On the graph presented by the government, another point stands out: They use a different formula to do their calculation. Instead of dividing the number of deaths by injuries, as organizations such as Intersecta, and international studies such as Lethal Force Monitor, They obtain their result by subtracting the sum of detainees and wounded from the total number of deaths.
This, as pointed out by an analysis of academics from CIDE, it’s misleading because: “it seems highly likely that people who have been injured in a confrontation have been arrested, unless the security forces do not arrest those who have been injured and still manage to account for them. Namely, adding detainees and wounded would mean counting the wounded twice, because the number of wounded should be contained in the number of detainees”.
In the government presentation, data from “Armed Forces and National Guard” are mixed, but in the case of previous six-year terms, it is not detailed which corporations are considered for the sum.
This graph from Lethal Force Monitor, with data up to 2020, shows how the Navy had by far the highest level of lethality in previous six-year terms, and how that of the Army rose in the first two years of López Obrador:
One more inconsistency in the government’s illustration is that in its sum of deceased for this six-year term, the data for December 2018, the first month of the López Obrador government, do not add up. In the Army data, there were at least 10 civilians killed in that month.

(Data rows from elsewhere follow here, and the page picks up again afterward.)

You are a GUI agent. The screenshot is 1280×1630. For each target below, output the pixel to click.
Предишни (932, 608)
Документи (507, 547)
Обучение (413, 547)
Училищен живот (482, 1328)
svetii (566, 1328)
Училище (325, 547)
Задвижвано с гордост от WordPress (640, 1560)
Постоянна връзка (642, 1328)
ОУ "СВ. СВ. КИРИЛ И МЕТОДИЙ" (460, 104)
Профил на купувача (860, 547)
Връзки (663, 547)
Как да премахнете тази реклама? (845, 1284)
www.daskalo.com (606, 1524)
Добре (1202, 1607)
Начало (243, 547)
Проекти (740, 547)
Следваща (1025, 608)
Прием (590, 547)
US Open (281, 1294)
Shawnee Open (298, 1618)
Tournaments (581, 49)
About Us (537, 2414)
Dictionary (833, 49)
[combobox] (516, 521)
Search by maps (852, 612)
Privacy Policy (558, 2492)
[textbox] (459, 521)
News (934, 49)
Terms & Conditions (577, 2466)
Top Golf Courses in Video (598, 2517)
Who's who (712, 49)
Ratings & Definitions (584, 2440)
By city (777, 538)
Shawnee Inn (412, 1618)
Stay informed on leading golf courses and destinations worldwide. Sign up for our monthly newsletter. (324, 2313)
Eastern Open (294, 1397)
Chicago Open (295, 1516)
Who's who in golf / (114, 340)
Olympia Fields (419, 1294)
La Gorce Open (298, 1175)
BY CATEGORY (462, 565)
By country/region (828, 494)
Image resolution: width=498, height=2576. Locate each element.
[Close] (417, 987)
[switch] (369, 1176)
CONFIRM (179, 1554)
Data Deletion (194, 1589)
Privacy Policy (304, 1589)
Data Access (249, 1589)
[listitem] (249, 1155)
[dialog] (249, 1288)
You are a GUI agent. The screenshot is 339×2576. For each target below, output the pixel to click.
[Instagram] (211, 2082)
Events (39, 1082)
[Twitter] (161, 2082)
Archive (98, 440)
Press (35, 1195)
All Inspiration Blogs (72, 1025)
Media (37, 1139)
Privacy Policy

Another form of analysis is that of the proportion of civilians killed in clashes with the Army, compared to those detained. In that category, the index in this six-year term has been 1.12, lower than that of Peña Nieto (1.15), although only by three hundredths, and that of Felipe Calderón (1.2).
Regarding those killed in clashes in the Army, of the total in López Obrador’s six-year term until April 2022, 4.7% were military and 95% civilians. A higher proportion of deceased civilians, since in the Peña Nieto government they were 93%.
One last fact: in the first two years of Peña Nieto’s six-year term, 820 Army confrontations were registered, and in López Obrador’s, 524. 36% less.